And everything everywhere has the look of weight and suffocation. It makes her think of her furies, those times when she wants to pull all roofs down, so that her perishing could be her vengeance. What would it be like, she wonders, to be slapped between mountain palms? Every ceiling plummeting, so that it seems the floor bucks up. The light snuffed. The thunder of sound crushed to nothing. Everything captured, even the dust. Limbs little more than blades of grass. Life seeping through fault and fracture.

The darkness that dwells inside stones.

She bears the light of presence-a Surillic Point, he had called it-and she runs across floors older than the most ancient nations of Men. She stands beneath all empire and ambition, and she illuminates. So simple, she knows-so paltry as to be pathetic. But this is how all greatness begins.

She carries a sphere of sight about her, bloated and invisible save where its touch frosts the floor and ruin white.

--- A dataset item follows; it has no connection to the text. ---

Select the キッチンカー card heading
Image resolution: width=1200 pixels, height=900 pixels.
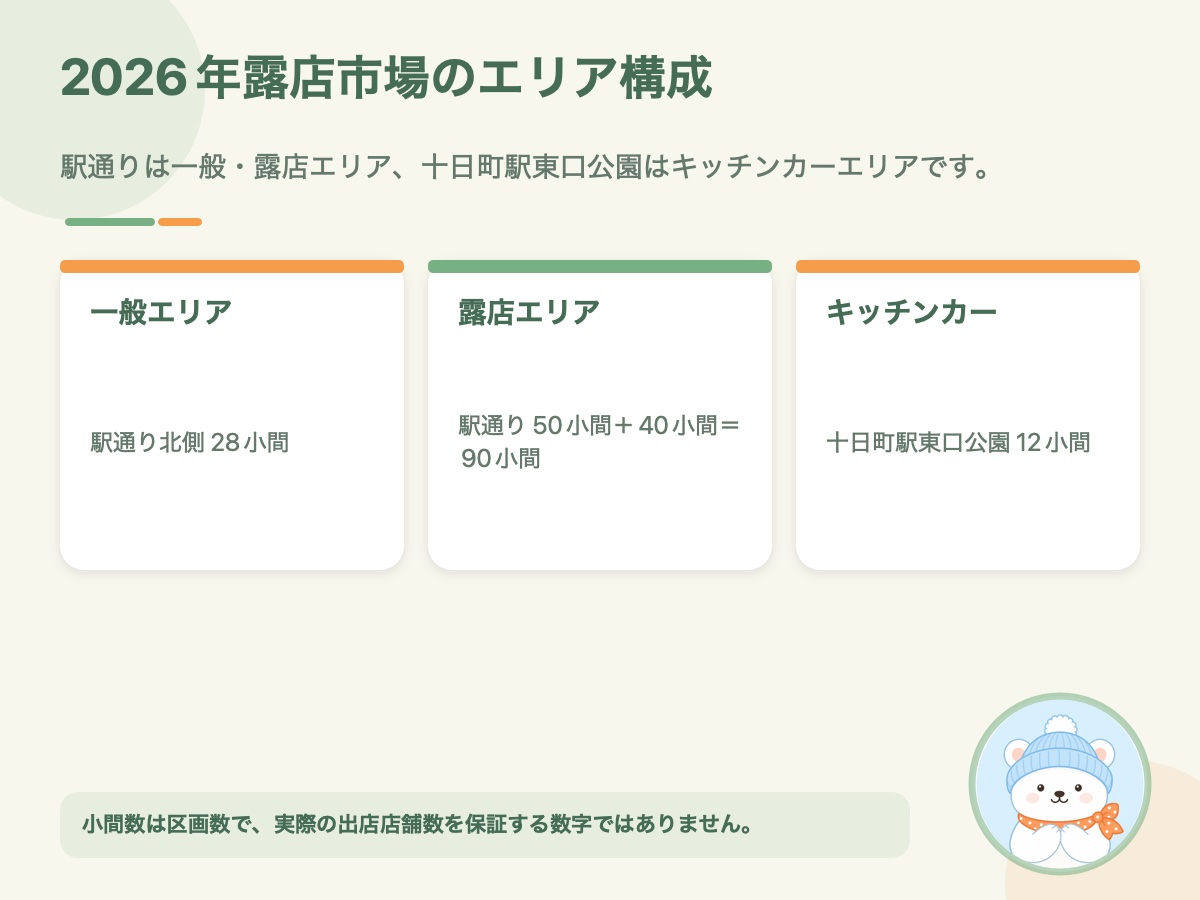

She is a witch… at last! How can she not clamp tooth to tooth in dark glee? How many times had she dreamed, her limbs pinned to pillows, of speaking light and fire?

The company has ceased marching, receives her with wonder and consternation. She tells them that Sarl and Achamian follow close behind. She sees the tilt in their looks, the way they take a step back in their eyes, as though to regain some lost perspective. The light tingles. A strut haunts her limbs, and she thinks of her slave-sisters back in Carythusal, the way they posed like rare and precious things when wearing something new. She too had cried over dresses.

The Skin Eaters turn to the dark behind them, searching the flat blackness. When their eyes fail them, they turn their scrutiny to her. They seem a wall, even though they stand scattered among their mules. Her light gilds the texture of their armour. It shines along the rims of their shields, bares the dents of metal hammered over wooden edges. It warms old leather, forks and branches along gut-stitched seams. It bares their anxious faces, bobs silver up and down the hone of their restless swords. It paints white circles in their beasts' black gaze.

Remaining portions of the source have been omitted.